**Input:**
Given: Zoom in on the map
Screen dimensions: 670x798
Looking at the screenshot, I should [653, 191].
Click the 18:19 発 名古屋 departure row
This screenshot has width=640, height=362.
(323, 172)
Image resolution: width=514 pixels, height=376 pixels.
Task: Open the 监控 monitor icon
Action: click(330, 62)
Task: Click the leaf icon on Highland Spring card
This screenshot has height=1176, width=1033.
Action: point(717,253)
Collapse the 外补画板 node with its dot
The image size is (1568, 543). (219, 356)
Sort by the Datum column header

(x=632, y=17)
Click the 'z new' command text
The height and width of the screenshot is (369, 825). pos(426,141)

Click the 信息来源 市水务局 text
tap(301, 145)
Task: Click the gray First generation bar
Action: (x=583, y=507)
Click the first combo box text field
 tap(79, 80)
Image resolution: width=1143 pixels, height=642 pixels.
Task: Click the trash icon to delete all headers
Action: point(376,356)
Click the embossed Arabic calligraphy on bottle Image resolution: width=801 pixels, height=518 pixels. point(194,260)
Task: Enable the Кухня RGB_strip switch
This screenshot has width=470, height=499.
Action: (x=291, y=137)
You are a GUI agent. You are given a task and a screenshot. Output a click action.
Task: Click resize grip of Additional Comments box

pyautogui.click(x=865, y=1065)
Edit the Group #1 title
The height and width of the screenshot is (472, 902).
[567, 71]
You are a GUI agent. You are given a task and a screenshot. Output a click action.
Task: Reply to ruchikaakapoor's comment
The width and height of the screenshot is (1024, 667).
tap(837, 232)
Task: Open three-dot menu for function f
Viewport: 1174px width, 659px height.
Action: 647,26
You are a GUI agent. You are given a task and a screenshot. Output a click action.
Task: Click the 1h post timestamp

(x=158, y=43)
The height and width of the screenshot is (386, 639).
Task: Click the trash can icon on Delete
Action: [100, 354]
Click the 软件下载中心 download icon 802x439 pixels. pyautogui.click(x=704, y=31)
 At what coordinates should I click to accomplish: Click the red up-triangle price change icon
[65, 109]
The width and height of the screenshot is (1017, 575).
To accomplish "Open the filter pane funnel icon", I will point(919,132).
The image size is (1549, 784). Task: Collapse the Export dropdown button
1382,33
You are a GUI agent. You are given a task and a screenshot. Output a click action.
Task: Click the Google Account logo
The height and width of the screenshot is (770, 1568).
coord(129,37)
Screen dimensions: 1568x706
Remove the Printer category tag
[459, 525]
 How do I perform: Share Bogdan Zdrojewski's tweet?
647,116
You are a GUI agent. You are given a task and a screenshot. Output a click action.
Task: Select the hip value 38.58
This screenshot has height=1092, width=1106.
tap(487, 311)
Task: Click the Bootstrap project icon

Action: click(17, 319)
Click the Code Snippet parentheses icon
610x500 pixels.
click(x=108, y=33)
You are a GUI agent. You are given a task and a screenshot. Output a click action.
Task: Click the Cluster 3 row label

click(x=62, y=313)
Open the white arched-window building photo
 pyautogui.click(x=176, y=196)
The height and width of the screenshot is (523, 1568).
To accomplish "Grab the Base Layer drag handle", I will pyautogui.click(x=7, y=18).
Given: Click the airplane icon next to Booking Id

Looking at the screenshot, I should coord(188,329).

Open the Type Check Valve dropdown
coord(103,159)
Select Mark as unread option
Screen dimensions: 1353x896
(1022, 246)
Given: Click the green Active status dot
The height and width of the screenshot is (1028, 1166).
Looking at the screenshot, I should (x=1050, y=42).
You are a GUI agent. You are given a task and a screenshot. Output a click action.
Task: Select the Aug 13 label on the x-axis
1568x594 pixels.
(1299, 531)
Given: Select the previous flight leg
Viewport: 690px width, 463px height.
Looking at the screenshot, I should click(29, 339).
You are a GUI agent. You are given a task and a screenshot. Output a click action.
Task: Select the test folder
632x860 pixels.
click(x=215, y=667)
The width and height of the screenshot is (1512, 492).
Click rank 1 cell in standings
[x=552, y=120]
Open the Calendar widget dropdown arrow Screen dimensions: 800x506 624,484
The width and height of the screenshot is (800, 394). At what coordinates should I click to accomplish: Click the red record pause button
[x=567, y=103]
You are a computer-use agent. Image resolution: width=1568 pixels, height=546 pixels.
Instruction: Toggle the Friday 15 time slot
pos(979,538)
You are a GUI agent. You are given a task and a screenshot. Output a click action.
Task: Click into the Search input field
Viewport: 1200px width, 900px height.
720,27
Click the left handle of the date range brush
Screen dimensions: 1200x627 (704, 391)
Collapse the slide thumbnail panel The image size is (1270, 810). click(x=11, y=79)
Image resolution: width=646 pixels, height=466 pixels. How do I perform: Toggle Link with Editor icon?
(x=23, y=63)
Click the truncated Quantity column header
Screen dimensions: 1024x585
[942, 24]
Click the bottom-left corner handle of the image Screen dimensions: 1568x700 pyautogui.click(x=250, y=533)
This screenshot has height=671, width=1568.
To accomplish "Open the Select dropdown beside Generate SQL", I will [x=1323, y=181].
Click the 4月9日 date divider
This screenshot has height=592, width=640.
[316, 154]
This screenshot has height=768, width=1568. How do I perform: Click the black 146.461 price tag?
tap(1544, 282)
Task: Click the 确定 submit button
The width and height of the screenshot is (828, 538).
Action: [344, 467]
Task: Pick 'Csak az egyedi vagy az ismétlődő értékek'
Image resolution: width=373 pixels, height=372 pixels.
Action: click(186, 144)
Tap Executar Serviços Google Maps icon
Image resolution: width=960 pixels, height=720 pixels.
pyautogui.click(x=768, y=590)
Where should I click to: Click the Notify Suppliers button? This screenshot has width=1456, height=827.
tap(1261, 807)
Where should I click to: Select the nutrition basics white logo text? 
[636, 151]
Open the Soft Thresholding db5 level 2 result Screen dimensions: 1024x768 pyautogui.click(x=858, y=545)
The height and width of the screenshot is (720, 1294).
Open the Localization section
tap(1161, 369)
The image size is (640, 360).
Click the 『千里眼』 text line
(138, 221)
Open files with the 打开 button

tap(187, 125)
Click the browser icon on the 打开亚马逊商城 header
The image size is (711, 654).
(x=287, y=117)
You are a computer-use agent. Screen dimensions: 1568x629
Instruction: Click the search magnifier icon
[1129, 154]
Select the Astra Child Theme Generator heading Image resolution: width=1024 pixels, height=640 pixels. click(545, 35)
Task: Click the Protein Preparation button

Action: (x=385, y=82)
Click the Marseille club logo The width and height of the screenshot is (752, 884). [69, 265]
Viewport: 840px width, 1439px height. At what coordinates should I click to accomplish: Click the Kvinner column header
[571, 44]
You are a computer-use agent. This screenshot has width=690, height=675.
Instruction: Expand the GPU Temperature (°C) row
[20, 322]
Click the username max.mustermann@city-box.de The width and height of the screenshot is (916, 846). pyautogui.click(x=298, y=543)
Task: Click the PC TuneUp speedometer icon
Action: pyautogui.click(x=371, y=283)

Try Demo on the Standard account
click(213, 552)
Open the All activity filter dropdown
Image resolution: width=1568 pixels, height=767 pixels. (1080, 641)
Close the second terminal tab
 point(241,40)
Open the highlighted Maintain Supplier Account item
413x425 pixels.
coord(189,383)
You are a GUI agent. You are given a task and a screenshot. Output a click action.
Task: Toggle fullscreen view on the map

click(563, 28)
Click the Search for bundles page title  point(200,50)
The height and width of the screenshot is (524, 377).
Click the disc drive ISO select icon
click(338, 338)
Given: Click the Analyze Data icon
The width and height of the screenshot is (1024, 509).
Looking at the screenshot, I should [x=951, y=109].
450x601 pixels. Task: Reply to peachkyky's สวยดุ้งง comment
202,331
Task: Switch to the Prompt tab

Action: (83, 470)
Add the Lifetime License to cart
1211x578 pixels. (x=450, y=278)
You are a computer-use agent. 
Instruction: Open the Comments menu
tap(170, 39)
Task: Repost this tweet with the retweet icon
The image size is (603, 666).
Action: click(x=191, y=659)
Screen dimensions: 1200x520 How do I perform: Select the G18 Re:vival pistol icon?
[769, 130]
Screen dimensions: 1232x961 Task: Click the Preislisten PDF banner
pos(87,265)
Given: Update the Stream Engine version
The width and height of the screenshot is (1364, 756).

**Aim of the task:** For the word "computer", count the lines of the data that contain it and give only the count.

**Your solution:** 4